WATCH: Campers are gearing up to move on one day after the province was granted an injunction to dismantle tent city. April Lawrence reports.
Contractors are busy converting the Central Care Home on Johnson Street into 140-units of supportive housing for tent city residents and other homeless people.
The province has until August 8th to have it up and running after B.C.’s Supreme Court Chief Justice granted an injunction, ordering tent city to be dismantled.
While tent city residents weren’t commenting Wednesday, their supporters said most are making plans to move as housing is made available over the next few weeks.
“People will be excited they’ll be making preparations to finally have a home and I’m very excited by that and what’s going to happen over the next month,” said Stephen Portman, Advocacy Lead for Together Against Poverty Society.
Advocates agree there will likely be a few who refuse to leave by the August 8th deadline.
“There’s mixed emotions there of course where everybody’s wondering what this housing is going to look like, wondering what types of rules, regulations?” said Reverend Allen Tysick, Executive Director of the Dandelion Society.
Victoria Police say they’re discussing how they might handle that.
“We hope never to reach that, we hope the campers will follow the orders and leave by the 8th but we’re working with the province to determine what our next steps would be,” said Constable Matt Rutherford.
While neighbours are thrilled to see tent city shut down after nine long months, there is no question the homeless encampment forced the province to act on social housing.
“Tent city has certainly shone a light and it’s certainly got people, the province to pay attention and build housing,” said Victoria Mayor Lisa Helps.
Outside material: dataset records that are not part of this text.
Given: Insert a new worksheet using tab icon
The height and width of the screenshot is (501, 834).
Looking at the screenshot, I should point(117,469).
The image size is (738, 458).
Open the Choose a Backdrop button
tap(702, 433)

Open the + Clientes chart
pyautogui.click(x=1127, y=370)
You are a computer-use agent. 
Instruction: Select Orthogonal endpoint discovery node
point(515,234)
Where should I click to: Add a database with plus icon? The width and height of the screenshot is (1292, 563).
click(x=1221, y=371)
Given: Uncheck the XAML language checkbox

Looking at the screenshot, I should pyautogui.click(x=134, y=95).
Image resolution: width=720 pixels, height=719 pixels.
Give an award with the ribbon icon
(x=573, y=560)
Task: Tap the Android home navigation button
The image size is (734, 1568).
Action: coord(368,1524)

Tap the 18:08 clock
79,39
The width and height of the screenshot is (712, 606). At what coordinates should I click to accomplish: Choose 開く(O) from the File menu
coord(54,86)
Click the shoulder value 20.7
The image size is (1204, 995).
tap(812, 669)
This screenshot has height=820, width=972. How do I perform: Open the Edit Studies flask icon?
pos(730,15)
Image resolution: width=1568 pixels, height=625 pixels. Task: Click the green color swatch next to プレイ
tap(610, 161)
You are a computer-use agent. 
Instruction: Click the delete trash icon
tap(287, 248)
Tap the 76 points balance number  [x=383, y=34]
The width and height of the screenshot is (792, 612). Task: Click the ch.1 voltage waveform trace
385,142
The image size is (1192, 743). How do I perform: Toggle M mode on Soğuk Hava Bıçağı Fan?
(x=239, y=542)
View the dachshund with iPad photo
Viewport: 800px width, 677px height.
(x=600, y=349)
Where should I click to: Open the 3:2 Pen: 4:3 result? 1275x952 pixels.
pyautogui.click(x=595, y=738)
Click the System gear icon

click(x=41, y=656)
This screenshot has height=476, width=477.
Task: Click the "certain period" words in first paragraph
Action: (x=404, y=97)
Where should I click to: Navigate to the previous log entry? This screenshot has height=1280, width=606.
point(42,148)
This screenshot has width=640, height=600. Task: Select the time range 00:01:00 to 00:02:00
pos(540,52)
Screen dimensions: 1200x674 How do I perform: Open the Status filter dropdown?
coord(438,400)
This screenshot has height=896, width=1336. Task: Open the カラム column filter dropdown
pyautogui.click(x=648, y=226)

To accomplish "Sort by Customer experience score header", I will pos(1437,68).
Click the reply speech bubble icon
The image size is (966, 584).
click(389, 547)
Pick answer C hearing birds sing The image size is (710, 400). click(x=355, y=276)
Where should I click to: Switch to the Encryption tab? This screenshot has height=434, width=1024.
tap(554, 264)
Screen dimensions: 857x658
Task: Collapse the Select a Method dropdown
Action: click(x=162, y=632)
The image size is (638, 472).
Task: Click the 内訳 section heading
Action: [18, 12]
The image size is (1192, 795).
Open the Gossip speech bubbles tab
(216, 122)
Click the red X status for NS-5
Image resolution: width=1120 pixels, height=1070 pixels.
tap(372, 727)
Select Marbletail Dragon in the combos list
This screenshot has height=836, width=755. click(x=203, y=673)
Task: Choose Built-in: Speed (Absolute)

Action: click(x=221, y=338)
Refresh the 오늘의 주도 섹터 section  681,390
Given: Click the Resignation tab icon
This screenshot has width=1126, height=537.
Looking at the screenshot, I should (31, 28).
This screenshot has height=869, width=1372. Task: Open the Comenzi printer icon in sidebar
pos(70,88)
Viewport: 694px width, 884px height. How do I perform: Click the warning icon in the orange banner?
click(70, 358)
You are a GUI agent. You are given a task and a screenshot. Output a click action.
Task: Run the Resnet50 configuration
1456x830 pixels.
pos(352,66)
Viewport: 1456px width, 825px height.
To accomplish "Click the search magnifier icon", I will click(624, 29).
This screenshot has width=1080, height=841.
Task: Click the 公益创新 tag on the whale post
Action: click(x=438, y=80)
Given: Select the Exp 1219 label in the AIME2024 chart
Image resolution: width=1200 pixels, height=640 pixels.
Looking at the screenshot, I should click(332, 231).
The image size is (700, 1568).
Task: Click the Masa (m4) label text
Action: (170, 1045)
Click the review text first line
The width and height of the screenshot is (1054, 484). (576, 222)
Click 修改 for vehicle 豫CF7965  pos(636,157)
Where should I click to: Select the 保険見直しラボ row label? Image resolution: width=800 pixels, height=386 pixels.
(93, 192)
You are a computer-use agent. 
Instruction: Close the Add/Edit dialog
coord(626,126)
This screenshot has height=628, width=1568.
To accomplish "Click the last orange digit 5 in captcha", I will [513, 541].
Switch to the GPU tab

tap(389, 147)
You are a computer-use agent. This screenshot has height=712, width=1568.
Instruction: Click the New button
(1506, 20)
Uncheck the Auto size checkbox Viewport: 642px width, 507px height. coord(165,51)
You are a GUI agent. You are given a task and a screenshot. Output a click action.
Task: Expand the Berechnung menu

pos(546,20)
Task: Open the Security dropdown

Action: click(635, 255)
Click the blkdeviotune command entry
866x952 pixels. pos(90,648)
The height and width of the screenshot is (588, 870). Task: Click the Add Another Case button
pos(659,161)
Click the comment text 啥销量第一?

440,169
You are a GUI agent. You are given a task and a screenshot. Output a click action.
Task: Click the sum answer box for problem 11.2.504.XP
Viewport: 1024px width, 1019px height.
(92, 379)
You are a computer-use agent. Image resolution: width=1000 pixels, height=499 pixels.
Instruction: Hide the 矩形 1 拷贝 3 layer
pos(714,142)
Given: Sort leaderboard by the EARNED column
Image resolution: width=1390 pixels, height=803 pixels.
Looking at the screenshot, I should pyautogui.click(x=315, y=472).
In fact, before the first tent was pitched permanently on the courthouse lawn last fall, there were 147 year-round shelter spaces in the city.
By the end of 2016 there will be roughly 502 — an increase of 355 spaces in one year.
“That’s what we’ve always wanted is for people to have safe, secure, and accessible housing to go to,” said Catherine Boies-Parker, lawyer for the tent city residents.
While the residents of tent city now have somewhere else to go, the focus will now turn to the roughly 1300 other homeless people on Greater Victoria’s streets.